Task objective
Your answer should be the exact lines of the records, starting with the one containing "This screenshot has height=347, width=644." and running to the end.

** Opening Data for analysis block **

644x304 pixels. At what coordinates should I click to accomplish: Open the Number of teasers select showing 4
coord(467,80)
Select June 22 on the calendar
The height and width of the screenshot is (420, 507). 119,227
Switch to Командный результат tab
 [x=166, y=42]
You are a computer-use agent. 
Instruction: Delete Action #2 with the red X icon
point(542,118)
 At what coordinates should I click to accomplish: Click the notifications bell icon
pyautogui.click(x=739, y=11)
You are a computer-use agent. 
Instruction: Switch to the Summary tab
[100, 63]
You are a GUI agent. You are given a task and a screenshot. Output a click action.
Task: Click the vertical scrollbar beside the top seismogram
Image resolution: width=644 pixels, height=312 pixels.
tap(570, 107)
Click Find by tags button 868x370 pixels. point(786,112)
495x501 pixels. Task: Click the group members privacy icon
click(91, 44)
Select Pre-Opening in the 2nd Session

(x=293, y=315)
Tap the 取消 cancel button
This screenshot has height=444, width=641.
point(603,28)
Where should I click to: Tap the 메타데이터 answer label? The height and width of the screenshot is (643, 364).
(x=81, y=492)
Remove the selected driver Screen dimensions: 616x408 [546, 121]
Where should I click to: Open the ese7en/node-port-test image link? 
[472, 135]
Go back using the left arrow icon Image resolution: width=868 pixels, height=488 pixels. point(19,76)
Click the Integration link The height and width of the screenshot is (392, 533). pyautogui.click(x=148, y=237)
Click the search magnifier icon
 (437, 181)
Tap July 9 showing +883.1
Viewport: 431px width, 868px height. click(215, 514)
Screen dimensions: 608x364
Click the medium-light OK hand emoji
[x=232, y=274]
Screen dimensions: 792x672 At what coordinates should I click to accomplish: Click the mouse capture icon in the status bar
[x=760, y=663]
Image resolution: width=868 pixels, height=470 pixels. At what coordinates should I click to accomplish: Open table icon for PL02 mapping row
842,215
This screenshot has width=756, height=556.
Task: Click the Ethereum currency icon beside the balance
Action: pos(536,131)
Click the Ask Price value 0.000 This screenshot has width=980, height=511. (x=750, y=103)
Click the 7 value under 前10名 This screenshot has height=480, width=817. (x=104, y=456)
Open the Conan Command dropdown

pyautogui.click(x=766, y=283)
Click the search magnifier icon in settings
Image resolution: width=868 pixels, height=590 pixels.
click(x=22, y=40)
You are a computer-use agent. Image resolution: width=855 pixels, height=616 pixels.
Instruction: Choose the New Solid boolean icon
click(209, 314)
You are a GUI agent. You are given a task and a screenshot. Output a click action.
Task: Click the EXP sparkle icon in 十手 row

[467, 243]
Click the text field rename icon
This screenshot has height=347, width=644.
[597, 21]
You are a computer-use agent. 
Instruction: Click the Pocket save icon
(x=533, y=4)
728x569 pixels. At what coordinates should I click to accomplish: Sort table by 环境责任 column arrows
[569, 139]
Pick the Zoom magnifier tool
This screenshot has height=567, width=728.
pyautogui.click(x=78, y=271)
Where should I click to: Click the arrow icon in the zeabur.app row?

** Closing Data for analysis block **

Reply
This screenshot has height=347, width=644.
[597, 21]
You are a computer-use agent. 
Instruction: Click the Pocket save icon
(x=533, y=4)
728x569 pixels. At what coordinates should I click to accomplish: Sort table by 环境责任 column arrows
[569, 139]
Pick the Zoom magnifier tool
This screenshot has height=567, width=728.
pyautogui.click(x=78, y=271)
Where should I click to: Click the arrow icon in the zeabur.app row?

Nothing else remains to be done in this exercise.